For one thing, you can bring your X-Box 360 into a Microsoft store for repairs, just like you can bring an ipod or other Mac product into the Genius Bar at the Apple Store. Presumably the Microsoft stores will fix any Microsoft product on-site, but this service will be particularly helpful for gamers. Our hobby is addictive, so we really need to have that broken console fixed as soon as possible. Getting the notorious Red Ring of Death on a 360 used to mean days without gaming while it was mailed in for repairs. If Microsoft's knock-off Genius Bars succeed, the 360 could make a real pull forward in sales, since the PS3 and Wii don't offer any type of on-site repair service.

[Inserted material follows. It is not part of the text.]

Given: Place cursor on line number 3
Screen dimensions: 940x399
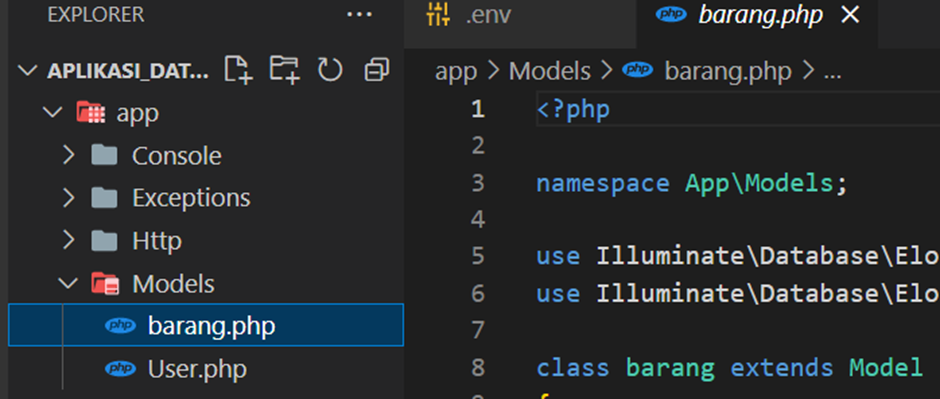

The second benefit for gamers is a print-on-demand service for video-games. It's the same concept as the Espresso Book Machine that select bookstores have begun using to print paperbacks. Microsoft will be burning games onto discs and printing out the box art and manual for you, so you'll get the full package -- essentially, they'll be a gaming store that's never out of stock. This will be particularly helpful to those seeking rare or obscure titles, which will also mean more money going to the deserving developers behind lesser-known games. The only people who don't benefit are the eBay sellers that deal rare games.

Co-Optimus points out that the move towards a print-on-demand service may be too little too late, since most games are going digital anyway. It still counts as another check on a list of things Sony and Nintendo will wish they'd thought of first.

Time for some unfounded predictions: Sony and Nintendo stores*? Apple releasing more video-games on Macs, or even their own console? Sounds like fun to me. Since gamers are steadfastly ignoring the recession and continuing to dump funds into their favorite pastime, it all could even happen. I'll never be opposed to anything that will force competition and therefore better service out of Gamestop and Best Buy.

* Edited 10/27: There is the Nintendo World Store in NY, as one commenter points out. A long drive for Boston residents, and not something that this Boston-based gamer was even aware of. Does the store suck, or do I just fail at keeping track of anything happening outside my own city? Probably the latter -- so that's my next field trip planned out.